Copy all of the data below, reproducing every line without any change.

◇ ◇ ◇ ◇

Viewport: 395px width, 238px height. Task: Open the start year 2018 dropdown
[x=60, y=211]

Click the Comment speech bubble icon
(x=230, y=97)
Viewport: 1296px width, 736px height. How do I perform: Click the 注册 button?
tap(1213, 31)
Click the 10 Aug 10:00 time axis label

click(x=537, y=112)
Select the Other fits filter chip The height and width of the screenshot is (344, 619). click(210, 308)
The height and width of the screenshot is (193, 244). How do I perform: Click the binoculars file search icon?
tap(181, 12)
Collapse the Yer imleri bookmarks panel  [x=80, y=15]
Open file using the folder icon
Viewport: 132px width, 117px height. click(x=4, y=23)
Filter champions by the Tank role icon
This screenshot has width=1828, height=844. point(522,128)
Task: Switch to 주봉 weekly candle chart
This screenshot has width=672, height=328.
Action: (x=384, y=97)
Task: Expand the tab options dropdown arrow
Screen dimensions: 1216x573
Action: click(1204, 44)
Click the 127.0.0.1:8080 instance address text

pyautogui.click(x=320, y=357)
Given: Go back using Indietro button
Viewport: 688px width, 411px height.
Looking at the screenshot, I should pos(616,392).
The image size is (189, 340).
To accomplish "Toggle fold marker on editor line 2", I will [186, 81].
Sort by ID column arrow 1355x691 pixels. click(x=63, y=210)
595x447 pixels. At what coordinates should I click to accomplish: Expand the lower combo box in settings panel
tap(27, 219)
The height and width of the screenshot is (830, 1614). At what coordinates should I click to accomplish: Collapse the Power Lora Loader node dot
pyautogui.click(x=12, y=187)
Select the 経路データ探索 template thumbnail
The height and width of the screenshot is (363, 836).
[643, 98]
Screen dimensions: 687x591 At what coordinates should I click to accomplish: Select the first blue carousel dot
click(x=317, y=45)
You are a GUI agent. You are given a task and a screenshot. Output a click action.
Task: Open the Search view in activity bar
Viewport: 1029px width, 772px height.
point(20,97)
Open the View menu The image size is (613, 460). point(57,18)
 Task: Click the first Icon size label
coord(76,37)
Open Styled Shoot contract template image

◇ ◇ ◇ ◇

- REPLY
Viewport: 395px width, 238px height. Task: Open the start year 2018 dropdown
[x=60, y=211]

Click the Comment speech bubble icon
(x=230, y=97)
Viewport: 1296px width, 736px height. How do I perform: Click the 注册 button?
tap(1213, 31)
Click the 10 Aug 10:00 time axis label

click(x=537, y=112)
Select the Other fits filter chip The height and width of the screenshot is (344, 619). click(210, 308)
The height and width of the screenshot is (193, 244). How do I perform: Click the binoculars file search icon?
tap(181, 12)
Collapse the Yer imleri bookmarks panel  [x=80, y=15]
Open file using the folder icon
Viewport: 132px width, 117px height. click(x=4, y=23)
Filter champions by the Tank role icon
This screenshot has width=1828, height=844. point(522,128)
Task: Switch to 주봉 weekly candle chart
This screenshot has width=672, height=328.
Action: (x=384, y=97)
Task: Expand the tab options dropdown arrow
Screen dimensions: 1216x573
Action: click(1204, 44)
Click the 127.0.0.1:8080 instance address text

pyautogui.click(x=320, y=357)
Given: Go back using Indietro button
Viewport: 688px width, 411px height.
Looking at the screenshot, I should pos(616,392).
The image size is (189, 340).
To accomplish "Toggle fold marker on editor line 2", I will [186, 81].
Sort by ID column arrow 1355x691 pixels. click(x=63, y=210)
595x447 pixels. At what coordinates should I click to accomplish: Expand the lower combo box in settings panel
tap(27, 219)
The height and width of the screenshot is (830, 1614). At what coordinates should I click to accomplish: Collapse the Power Lora Loader node dot
pyautogui.click(x=12, y=187)
Select the 経路データ探索 template thumbnail
The height and width of the screenshot is (363, 836).
[643, 98]
Screen dimensions: 687x591 At what coordinates should I click to accomplish: Select the first blue carousel dot
click(x=317, y=45)
You are a GUI agent. You are given a task and a screenshot. Output a click action.
Task: Open the Search view in activity bar
Viewport: 1029px width, 772px height.
point(20,97)
Open the View menu The image size is (613, 460). point(57,18)
 Task: Click the first Icon size label
coord(76,37)
Open Styled Shoot contract template image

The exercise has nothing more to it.